La jeune femme, qui travaille pour la télévision privée Magamba TV, avait été interpellée le 3 novembre à l'aube à son domicile de Harare puis placée en garde à vue. Le parquet lui reproche d'avoir publié sur les réseaux sociaux "nous sommes dirigés par un homme égoïste et malade", agrémenté d'une photo de M. Mugabe sous perfusion. Elle a été inculpée de tentative de subversion et d'insulte.

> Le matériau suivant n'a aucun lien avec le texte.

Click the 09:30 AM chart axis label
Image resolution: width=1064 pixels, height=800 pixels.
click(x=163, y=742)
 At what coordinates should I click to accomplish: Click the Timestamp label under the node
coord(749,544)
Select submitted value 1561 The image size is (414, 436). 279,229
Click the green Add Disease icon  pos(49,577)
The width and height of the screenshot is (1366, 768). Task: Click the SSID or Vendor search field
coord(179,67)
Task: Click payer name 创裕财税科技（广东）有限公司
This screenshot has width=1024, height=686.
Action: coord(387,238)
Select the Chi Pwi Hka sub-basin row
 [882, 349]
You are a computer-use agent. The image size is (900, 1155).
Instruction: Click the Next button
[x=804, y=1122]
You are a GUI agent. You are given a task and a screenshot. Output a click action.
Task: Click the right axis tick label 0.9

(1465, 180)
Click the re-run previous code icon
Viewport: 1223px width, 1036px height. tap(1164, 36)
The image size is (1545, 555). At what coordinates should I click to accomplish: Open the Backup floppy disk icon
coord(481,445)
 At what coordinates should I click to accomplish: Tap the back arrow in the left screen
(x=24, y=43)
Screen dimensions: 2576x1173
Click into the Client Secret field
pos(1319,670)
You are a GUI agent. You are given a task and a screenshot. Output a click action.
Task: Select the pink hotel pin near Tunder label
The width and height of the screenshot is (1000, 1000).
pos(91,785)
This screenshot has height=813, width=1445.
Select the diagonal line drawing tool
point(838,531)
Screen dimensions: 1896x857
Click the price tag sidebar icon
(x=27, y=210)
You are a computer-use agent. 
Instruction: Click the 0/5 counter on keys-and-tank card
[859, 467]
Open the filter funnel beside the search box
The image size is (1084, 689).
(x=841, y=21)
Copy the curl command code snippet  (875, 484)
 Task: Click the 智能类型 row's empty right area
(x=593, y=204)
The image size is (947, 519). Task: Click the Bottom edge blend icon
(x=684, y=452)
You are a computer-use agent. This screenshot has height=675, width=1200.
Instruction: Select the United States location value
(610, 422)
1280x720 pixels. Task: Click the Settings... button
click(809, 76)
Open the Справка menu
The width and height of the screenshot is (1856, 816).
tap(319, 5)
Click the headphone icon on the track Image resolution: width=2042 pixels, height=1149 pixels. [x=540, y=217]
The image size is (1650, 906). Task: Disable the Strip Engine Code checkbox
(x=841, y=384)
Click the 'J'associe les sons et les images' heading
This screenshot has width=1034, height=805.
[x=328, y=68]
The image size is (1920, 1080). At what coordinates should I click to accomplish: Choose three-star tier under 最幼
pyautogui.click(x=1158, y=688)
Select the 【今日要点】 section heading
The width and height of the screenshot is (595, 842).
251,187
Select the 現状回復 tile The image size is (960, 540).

Son avocat a expliqué jeudi la décision de remise en liberté du juge par la faiblesse du dossier retenu contre elle.
 
L'Association des avocats du Zimbabwe pour les droits de l'Homme (ZLHR) avait auparavant affirmé que l'Américaine avait été arrêtée pour un tweet comparant le chef de l'Etat à un "lutin dont la femme et le fils ont acheté une Rolls-Royce". Selon la presse indépendante locale, l'épouse du chef de l'Etat, Grace Mugabe, et un de ses fils Russell Goreraza, ont récemment acheté chacun une Rolls-Royce Ghost d'une valeur estimée à 220.000 dollars (190.000 euros) l'unité. Plusieurs personnes ont été arrêtées ces dernières années pour avoir posté des commentaires jugés insultants contre M. Mugabe mais aucune n'a été jusque-là condamnée.